--- Selected excerpt ---
START

Media

  • AZ Jewish News: AZ divesting from Ben & Jerry’s citing ‘antisemitic, discriminatory efforts against Israel’

    “[Lara] Friedman, who is also president of the Washington, D.C.-based Foundation for Middle East Peace, said Arizona, Ben & Jerry’s and Unilever have all been crystal clear, and the state’s law is being applied the way it was intended. Unilever and Ben & Jerry’s say they are not boycotting Israel, but Arizona has defined boycotts to ‘explicitly apply to ‘in territories controlled by Israel,” she said. ‘The law basically says, ‘We don’t care if you do business inside the sovereign state of Israel, if you are differentiating between the sovereign state of Israel and areas of Israel that are not even under Israeli law, or part of the sovereign state of Israel but are controlled by Israel. We consider that boycotting, and you’re done.”

  • NPR: Israel’s New Leader Wants A Fresh Start With America. That Will Be Tough

    “Progressive American Jews, who overwhelmingly voted for Biden, increasingly view Israel’s policies toward Palestinians through the lens of racial justice. ‘It’s a Jewish American population that is maybe more aware than at any time since the civil rights movement of what inequality and inequity and injustice means,’ said Lara Friedman of the Foundation for Middle East Peace in Washington. But she said the Democratic establishment has little appetite to adopt progressive positions and push Israel to change its policies significantly toward Palestinians in a way that could be turned into a wedge issue weakening Democrats ahead of U.S. midterm elections.”

  • ForeignPolicy.com – An Israeli-Palestinian Ice Cream Sandwich

    “But persuading the courts or Americans themselves to sanction Ben & Jerry’s may not be the ultimate point of the exercise, according to some observers. ‘This is less about waiting to see if sanctions are imposed on Ben & Jerry’s,’ said Lara Friedman, president of the Foundation for Middle East Peace. ‘The point is to send a message to any company that this is going to cost you financial harm. It’s the chilling effect.'”

END

--- Source material ---
START

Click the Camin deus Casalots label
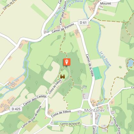The width and height of the screenshot is (134, 134). click(63, 13)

END

Continue the Media page of press quotes from Lara Friedman, starting after its last entry.

--- Result of this task ---
  • Times of Israel: How McDonald’s took the same stance as Ben & Jerry’s but avoided public backlash

    “‘Israel decides to make an issue of people differentiating [between] settlements [and Israel proper] when it feels like it,’ she [FMEP’s Lara Friedman] said, referencing economic agreements former prime minister Benjamin Netanyahu’s government signed with the EU and South Korea and China that explicitly do not apply to the settlements. ‘In those cases [Netanyahu] didn’t make a deal of it or accuse them of boycotting Israel.’…FMEP’s Friedman explaining that Jerusalem seized on the public nature of Ben & Jerry’s announcement ‘as an opportunity, rather than a challenge.’ ‘Where McDonald’s is a challenge because [the government would] like to keep their branches in Israel, Ben & Jerry’s has been an opportunity to reframe the issue in terms of BDS and to send a warning message to anyone else who might want to do it,” she posited, noting that the same strategy was employed against Airbnb three years ago.'”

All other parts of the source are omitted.